• **Teks yang Disediakan**:
▼

Selamat Hari Kesehatan Mental Sedunia. Menjaga kesehatan mental dan fisik sekaligus di masa Pandemi dirasa cukup menantang dari hari-hari sebelumnya. Sayangi dirimu, buat senang, dan selamat membaca. Semoga bermanfaat, lebih tenang dan senang.
Fenomena munculnya Pandemi Covid-19 sejak Desember 2019 lalu membuat panik di seluruh masyarakat dunia. Di Indonesia mulai mewabah sejak Maret 2020, berbagai kebijakan telah diputuskan untuk mencegah penyebaran pandemi ini. Mulai dari kebijakan bekerja dari rumah (WFH), Pembatasan Sosial Berskala Besar (PSBB) dan sampai saat ini sekolah dan universitas masih tidak bisa menerima siswa untuk belajar di kelas. Bisa dikatakan berkegiatan di rumah saja adalah tindak terbaik untuk saat ini, jika memungkinkan harus keluar rumah baiknya mengikuti protokol kesehatan.
Pandemi Covid-19 bukan hanya mengancam kesehatan fisik tetapi juga mengancam kesehatan mental. Bagaimana tidak, masyarakat lebih cemas dari biasanya. Cemas akan hidup mereka sendiri, keluarga, teman terdekat dan bahkan lingkungan selitarnya. Wabah pandemi ini memiliki dampak negatif pada kesehatan fisik dan psikologis individu dan masyarakat (Banerjee, 2020, Brooks dkk., 2020, Zhang dkk., 2020)

▲

Data penautan koordinat piksel:
▼

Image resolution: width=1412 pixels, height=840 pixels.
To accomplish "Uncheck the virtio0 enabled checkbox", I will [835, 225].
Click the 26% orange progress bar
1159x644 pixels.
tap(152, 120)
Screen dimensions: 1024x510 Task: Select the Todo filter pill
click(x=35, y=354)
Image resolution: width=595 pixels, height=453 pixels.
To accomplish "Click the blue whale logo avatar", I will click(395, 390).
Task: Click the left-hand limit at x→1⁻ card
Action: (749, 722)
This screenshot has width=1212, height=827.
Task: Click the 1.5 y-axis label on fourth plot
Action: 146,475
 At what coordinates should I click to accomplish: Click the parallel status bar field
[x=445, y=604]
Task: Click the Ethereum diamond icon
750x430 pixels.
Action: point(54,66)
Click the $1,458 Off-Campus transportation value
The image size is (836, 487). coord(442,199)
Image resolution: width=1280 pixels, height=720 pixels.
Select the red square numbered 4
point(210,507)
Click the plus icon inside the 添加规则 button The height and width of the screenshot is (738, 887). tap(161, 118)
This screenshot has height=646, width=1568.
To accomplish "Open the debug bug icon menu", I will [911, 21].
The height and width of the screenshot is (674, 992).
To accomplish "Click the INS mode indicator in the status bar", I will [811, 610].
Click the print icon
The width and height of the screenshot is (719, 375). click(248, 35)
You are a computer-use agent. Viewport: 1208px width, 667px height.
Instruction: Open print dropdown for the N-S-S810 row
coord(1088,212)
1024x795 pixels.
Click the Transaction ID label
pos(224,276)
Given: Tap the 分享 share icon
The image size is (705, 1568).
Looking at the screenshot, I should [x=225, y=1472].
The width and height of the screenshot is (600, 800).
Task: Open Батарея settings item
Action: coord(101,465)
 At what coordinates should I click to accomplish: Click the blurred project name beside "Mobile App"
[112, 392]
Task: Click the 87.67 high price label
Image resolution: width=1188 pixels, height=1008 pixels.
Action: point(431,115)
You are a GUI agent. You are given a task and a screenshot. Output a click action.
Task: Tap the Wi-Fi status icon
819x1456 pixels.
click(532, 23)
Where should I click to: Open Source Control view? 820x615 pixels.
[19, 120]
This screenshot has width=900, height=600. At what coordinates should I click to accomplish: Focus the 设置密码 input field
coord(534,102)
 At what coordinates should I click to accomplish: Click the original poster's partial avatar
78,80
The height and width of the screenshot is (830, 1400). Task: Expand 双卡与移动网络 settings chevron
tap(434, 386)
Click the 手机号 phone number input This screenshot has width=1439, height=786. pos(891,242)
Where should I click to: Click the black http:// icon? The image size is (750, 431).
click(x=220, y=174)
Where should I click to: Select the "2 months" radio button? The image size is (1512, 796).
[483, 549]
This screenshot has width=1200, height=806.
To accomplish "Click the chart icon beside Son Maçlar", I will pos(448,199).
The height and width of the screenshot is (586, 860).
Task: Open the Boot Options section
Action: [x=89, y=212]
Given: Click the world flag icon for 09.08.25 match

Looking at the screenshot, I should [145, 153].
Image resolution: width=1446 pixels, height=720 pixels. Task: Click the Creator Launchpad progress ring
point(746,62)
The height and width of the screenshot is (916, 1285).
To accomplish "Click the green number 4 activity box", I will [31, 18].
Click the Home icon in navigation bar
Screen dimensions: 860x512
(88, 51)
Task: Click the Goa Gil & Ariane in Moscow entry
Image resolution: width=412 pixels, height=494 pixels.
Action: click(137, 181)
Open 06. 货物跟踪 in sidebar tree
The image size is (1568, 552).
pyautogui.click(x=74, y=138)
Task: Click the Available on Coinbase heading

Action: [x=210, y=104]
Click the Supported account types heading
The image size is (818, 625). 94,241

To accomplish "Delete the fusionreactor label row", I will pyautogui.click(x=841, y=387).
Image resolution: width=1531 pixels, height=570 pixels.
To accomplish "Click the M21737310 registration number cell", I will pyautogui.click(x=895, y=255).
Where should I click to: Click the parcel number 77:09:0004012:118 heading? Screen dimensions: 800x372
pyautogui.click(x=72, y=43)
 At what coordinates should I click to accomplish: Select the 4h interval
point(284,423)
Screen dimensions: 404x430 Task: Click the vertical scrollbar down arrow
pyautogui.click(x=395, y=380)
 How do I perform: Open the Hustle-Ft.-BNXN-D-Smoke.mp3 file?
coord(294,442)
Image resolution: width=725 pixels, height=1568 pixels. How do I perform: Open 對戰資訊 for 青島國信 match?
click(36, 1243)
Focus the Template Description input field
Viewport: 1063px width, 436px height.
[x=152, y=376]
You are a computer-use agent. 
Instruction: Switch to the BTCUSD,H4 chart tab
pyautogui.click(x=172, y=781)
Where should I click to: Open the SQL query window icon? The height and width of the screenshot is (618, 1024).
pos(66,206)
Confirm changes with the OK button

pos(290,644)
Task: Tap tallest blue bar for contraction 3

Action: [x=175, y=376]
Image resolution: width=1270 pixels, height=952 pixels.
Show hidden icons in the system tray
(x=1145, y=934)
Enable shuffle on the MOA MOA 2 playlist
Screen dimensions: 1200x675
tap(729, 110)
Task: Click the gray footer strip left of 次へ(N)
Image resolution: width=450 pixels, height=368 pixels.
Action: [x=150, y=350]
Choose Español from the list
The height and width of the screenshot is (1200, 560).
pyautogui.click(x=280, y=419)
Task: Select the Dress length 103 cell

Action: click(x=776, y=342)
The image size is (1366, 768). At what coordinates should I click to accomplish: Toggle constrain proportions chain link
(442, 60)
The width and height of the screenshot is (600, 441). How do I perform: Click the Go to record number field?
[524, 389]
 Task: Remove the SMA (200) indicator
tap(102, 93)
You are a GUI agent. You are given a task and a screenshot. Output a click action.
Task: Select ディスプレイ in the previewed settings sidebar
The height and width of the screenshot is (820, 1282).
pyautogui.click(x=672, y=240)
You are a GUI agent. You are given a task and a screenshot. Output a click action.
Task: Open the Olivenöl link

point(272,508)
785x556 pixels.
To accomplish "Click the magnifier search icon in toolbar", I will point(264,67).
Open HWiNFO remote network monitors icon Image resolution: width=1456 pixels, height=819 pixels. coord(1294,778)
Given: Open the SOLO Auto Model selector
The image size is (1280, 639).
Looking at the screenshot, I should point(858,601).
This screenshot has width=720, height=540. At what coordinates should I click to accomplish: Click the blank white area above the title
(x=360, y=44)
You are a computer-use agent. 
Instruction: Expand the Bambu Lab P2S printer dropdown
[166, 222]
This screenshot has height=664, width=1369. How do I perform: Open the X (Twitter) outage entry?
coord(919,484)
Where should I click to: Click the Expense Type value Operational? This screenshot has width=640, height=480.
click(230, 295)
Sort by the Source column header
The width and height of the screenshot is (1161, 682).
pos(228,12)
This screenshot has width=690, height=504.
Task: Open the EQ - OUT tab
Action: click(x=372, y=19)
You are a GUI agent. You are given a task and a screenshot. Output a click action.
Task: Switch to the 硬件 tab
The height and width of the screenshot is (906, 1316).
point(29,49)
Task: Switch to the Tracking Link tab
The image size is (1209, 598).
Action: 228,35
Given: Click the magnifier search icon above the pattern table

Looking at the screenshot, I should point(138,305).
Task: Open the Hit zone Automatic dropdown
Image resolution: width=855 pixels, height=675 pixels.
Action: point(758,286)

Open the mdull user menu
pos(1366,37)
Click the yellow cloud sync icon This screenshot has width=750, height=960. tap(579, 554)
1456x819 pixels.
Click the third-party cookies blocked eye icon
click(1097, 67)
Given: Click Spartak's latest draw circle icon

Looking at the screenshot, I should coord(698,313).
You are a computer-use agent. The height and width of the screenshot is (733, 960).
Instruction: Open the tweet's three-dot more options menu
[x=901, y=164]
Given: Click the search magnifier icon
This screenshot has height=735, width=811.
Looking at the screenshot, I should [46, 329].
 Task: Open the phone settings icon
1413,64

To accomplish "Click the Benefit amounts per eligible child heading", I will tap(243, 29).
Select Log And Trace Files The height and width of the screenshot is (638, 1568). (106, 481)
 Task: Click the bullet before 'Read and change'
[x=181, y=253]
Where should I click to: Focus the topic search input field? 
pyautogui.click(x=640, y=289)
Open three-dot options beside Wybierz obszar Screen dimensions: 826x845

▲

• **Soal tentang Materi**:
**1)** Ubah bagian teks tentang kesehatan mental di masa pandemi mulai dari "Selamat Hari Kesehatan" sampai dengan "tenang dan senang.", dengan mengganti "menantang" menjadi "sulit".
**2)** Ringkas teks tentang kesehatan mental di masa pandemi dalam dua kalimat.
Baris-baris data tersebut tidak dipakai dalam pengerjaan ini.

• **Jawaban per Butir**:
**1)**
Selamat Hari Kesehatan Mental Sedunia. Menjaga kesehatan mental dan fisik sekaligus di masa Pandemi dirasa cukup sulit dari hari-hari sebelumnya. Sayangi dirimu, buat senang, dan selamat membaca. Semoga bermanfaat, lebih tenang dan senang.

**2)** Sejak mewabah di Indonesia pada Maret 2020, Pandemi Covid-19 mendorong berbagai kebijakan pencegahan, mulai dari bekerja dari rumah (WFH) dan PSBB hingga sekolah serta universitas yang belum bisa menerima siswa untuk belajar di kelas. Pandemi ini tidak hanya mengancam kesehatan fisik tetapi juga kesehatan mental, karena masyarakat menjadi lebih cemas dari biasanya.